Il faut savoir que la DOS, service du rectorat chargé des estimations des besoins et de la répartition des moyens, procède à des estimations d’effectifs à la rentrée théoriquement basées sur les remontées des effectifs réels pour chaque établissement qui sont ensuite rectifiées… Mais impossible d’avoir des explications sur le mode de calcul menant à ces rectificatifs, la DOS se murant dans le silence.

On sait juste que pour cette année de purge, les effectifs des collèges sacrifiés ont été systématiquement revus à la baisse. Un exemple concret : au collège de Carbonne, 129 élèves formant actuellement cinq classes de 5e ne seraient plus que 120 répartis en quatre classes de 4e, permettant ainsi d’économiser une division.

Lors des entretiens entre différentes délégations de ces établissements et des représentants du rectorat, le seul élément avancé pour justifier les « pertes » d’élèves envisagés a été le taux de redoublement estimé sur 3 ou 4 ans en arrière alors que le redoublement a été supprimé par la réforme du collège.

Plus « étonnant » encore, dans le Sud Toulousain, ce sont quatre établissements voisins ou proches (Auterive, Muret, Carbonne, Cazères) qui subiraient des baisses d’effectifs à la rentrée, donc de moyens et de divisions. Pourtant, tout indique que la croissance démographique de cette zone est plus forte encore que celle de la moyenne de la Haute-Garonne, il suffit de consulter les données de l’INSEE pour s’en rendre compte avec l’exemple du Volvestre ci-dessous :

insee-demo-volvestre

Le rectorat parvient donc à déduire une baisse du nombre de collégiens d’une forte croissance démographique de la population… sans la moindre justification crédible.

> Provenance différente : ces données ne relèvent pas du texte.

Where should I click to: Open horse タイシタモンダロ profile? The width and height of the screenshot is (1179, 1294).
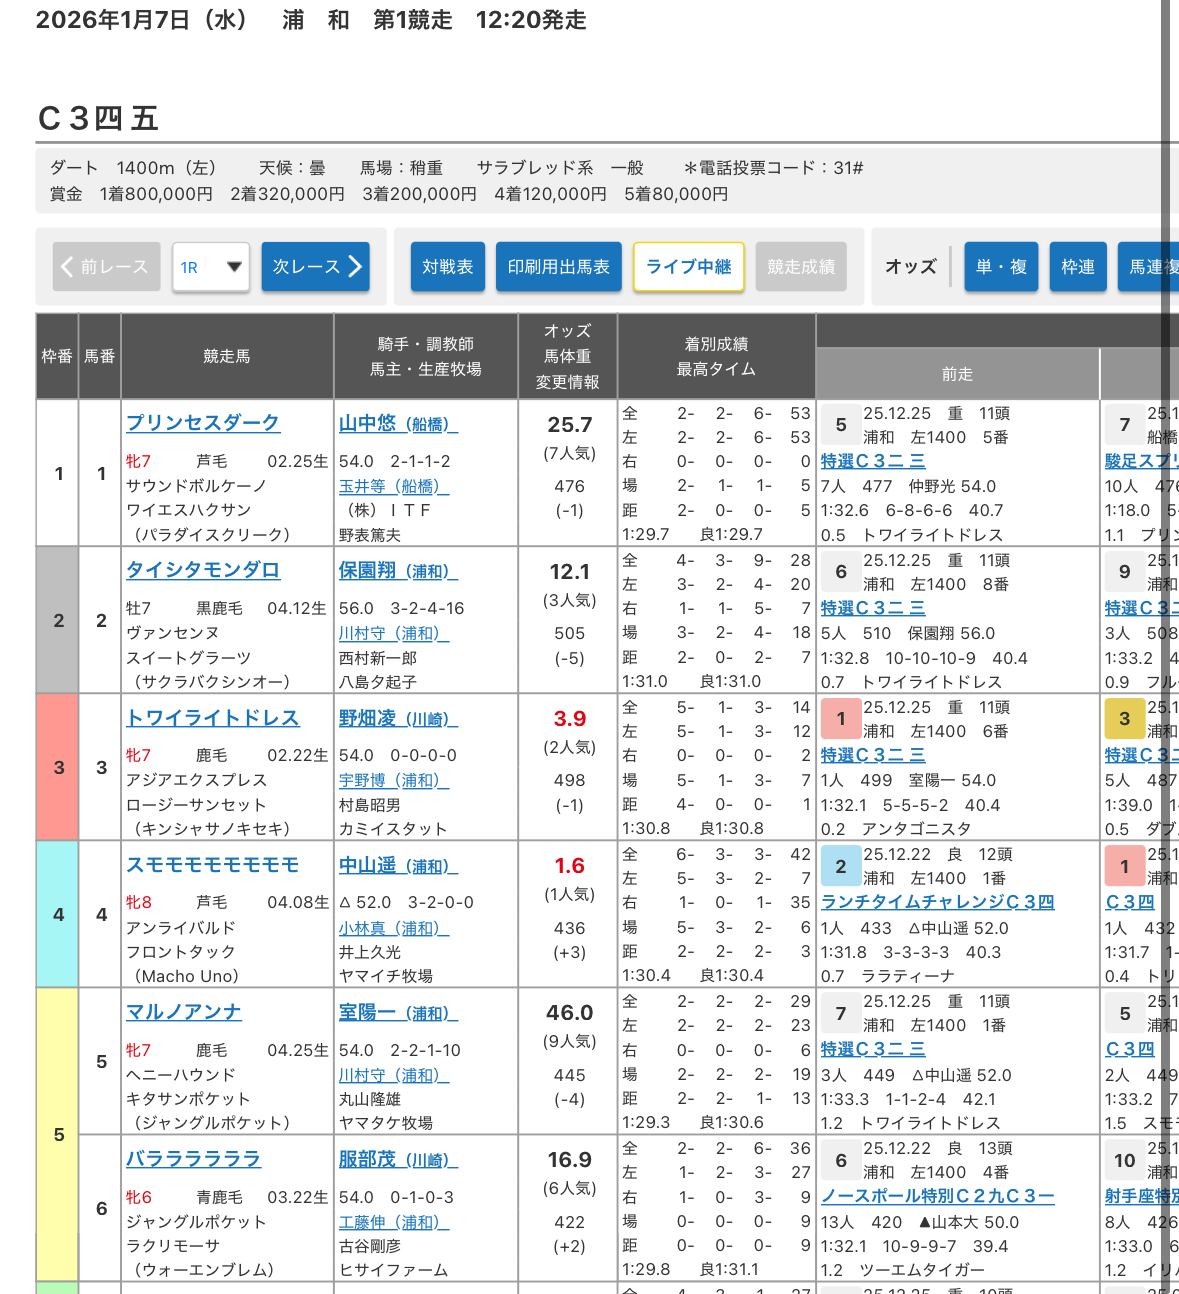pos(203,570)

Mais comme cela ne suffit pas à faire assez d’économies, il faut aller plus loin encore.

« L’oubli » des élèves d’ULIS…

Beaucoup de collèges concernés ont le point commun d’avoir des SEGPA mais aussi des dispositifs d’ULIS. Or, dans les cas les plus litigieux, pour ne pas dépasser dans les estimations le seuil de 30 élèves qui nécessiterait une classe en plus, le rectorat n’y est pas allé par quatre chemins : il a « oublié » les élèves d’ULIS pourtant inscrits dans les divisions classiques.

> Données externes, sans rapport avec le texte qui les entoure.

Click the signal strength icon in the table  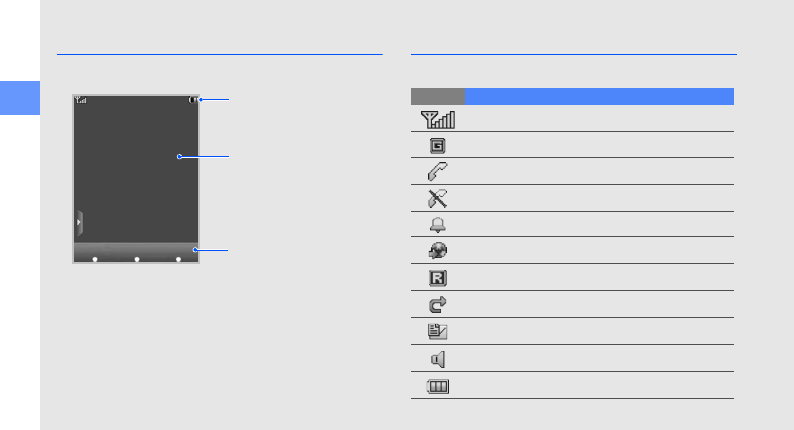[x=437, y=119]
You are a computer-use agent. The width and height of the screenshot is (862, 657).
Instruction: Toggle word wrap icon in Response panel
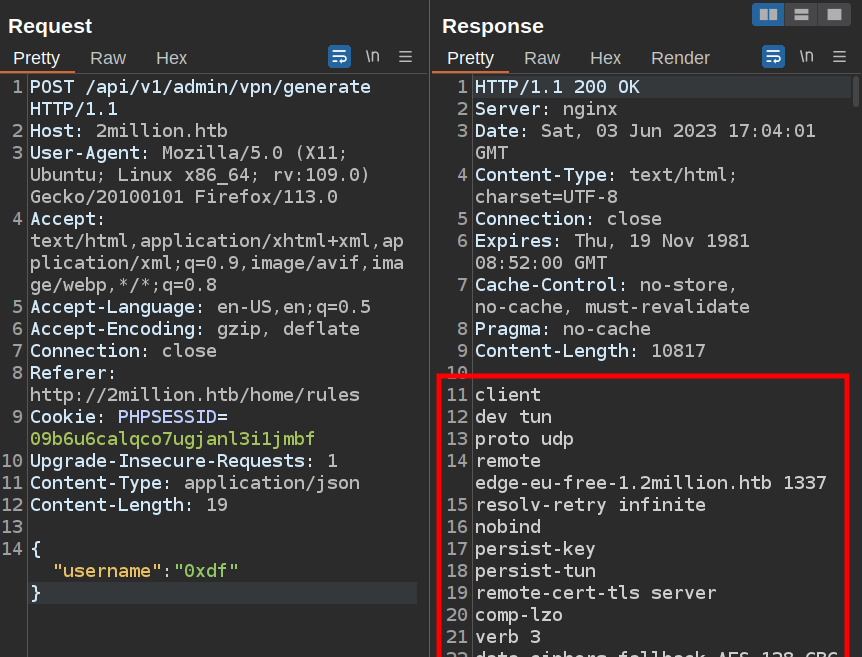pos(773,56)
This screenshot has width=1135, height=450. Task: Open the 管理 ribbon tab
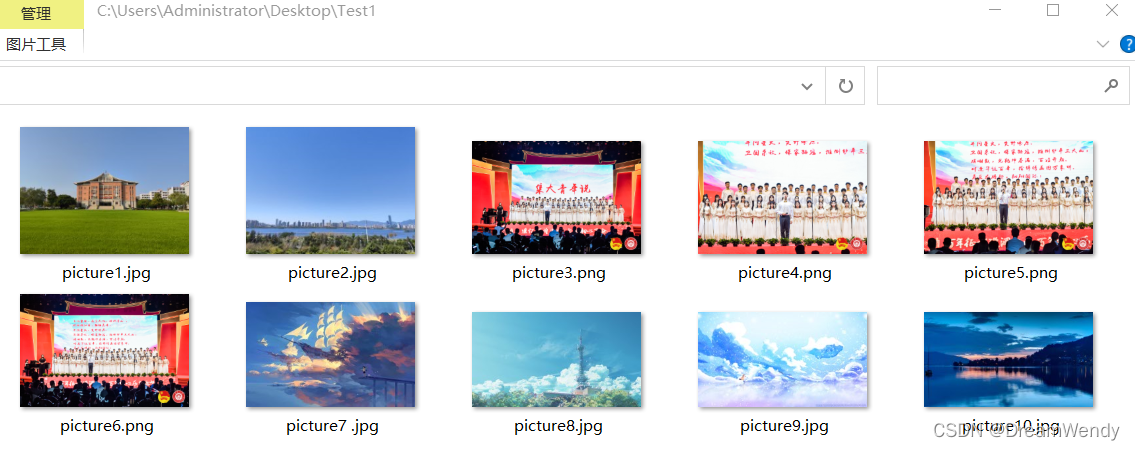point(36,14)

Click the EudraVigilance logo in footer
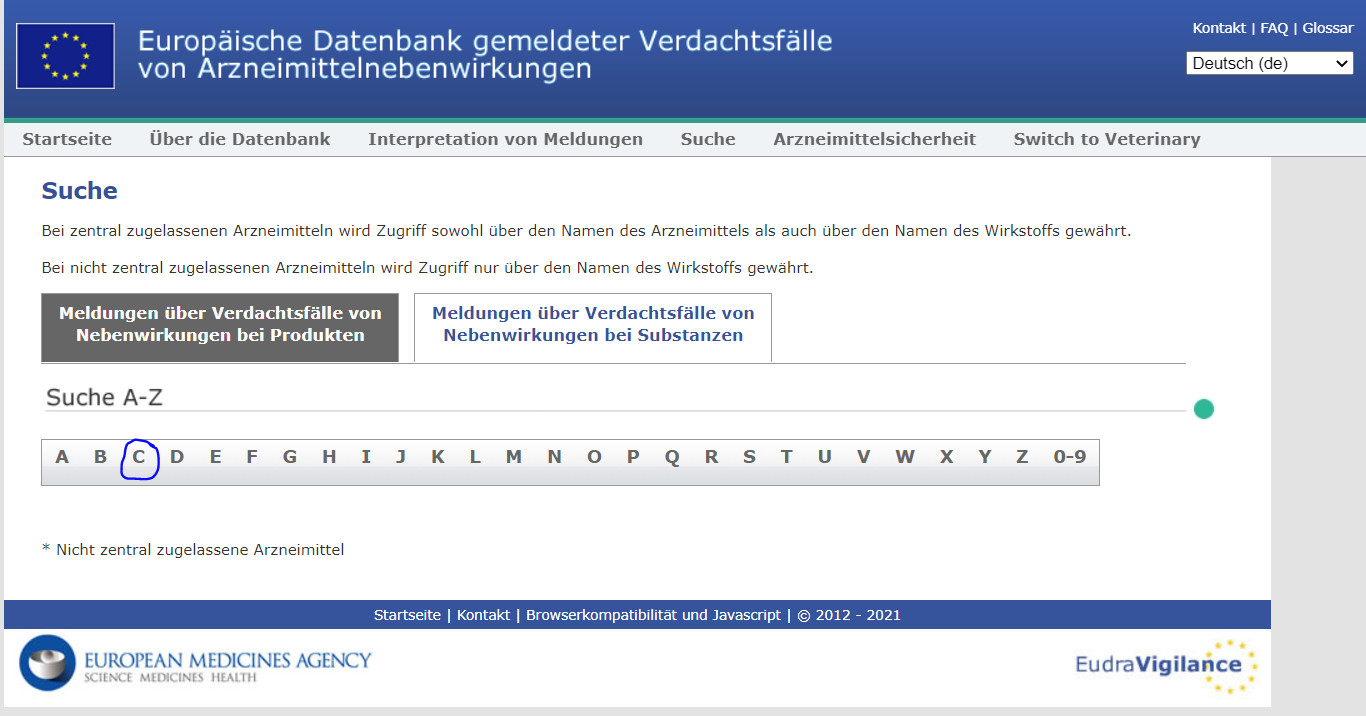click(x=1166, y=665)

De fait, avec 30 à 32 élèves par classe, impossible d’accueillir les élèves d’ULIS ou de SEGPA qui devraient l’être faute de place et de sécurité (en collège, quasiment aucune salle de cours n’est prévue pour recevoir plus de 32 personnes).

Pourtant, la circulaire n° 2015-129 du 21 août 2015 qui définit les détails de la loi de 2005 spécifie clairement que :

 « La loi n° 2005-102 du 11 février 2005 pour l’égalité des droits et des chances, la participation et la citoyenneté des personnes handicapées dispose que le parcours de formation des élèves en situation de handicap se déroule prioritairement en milieu scolaire ordinaire.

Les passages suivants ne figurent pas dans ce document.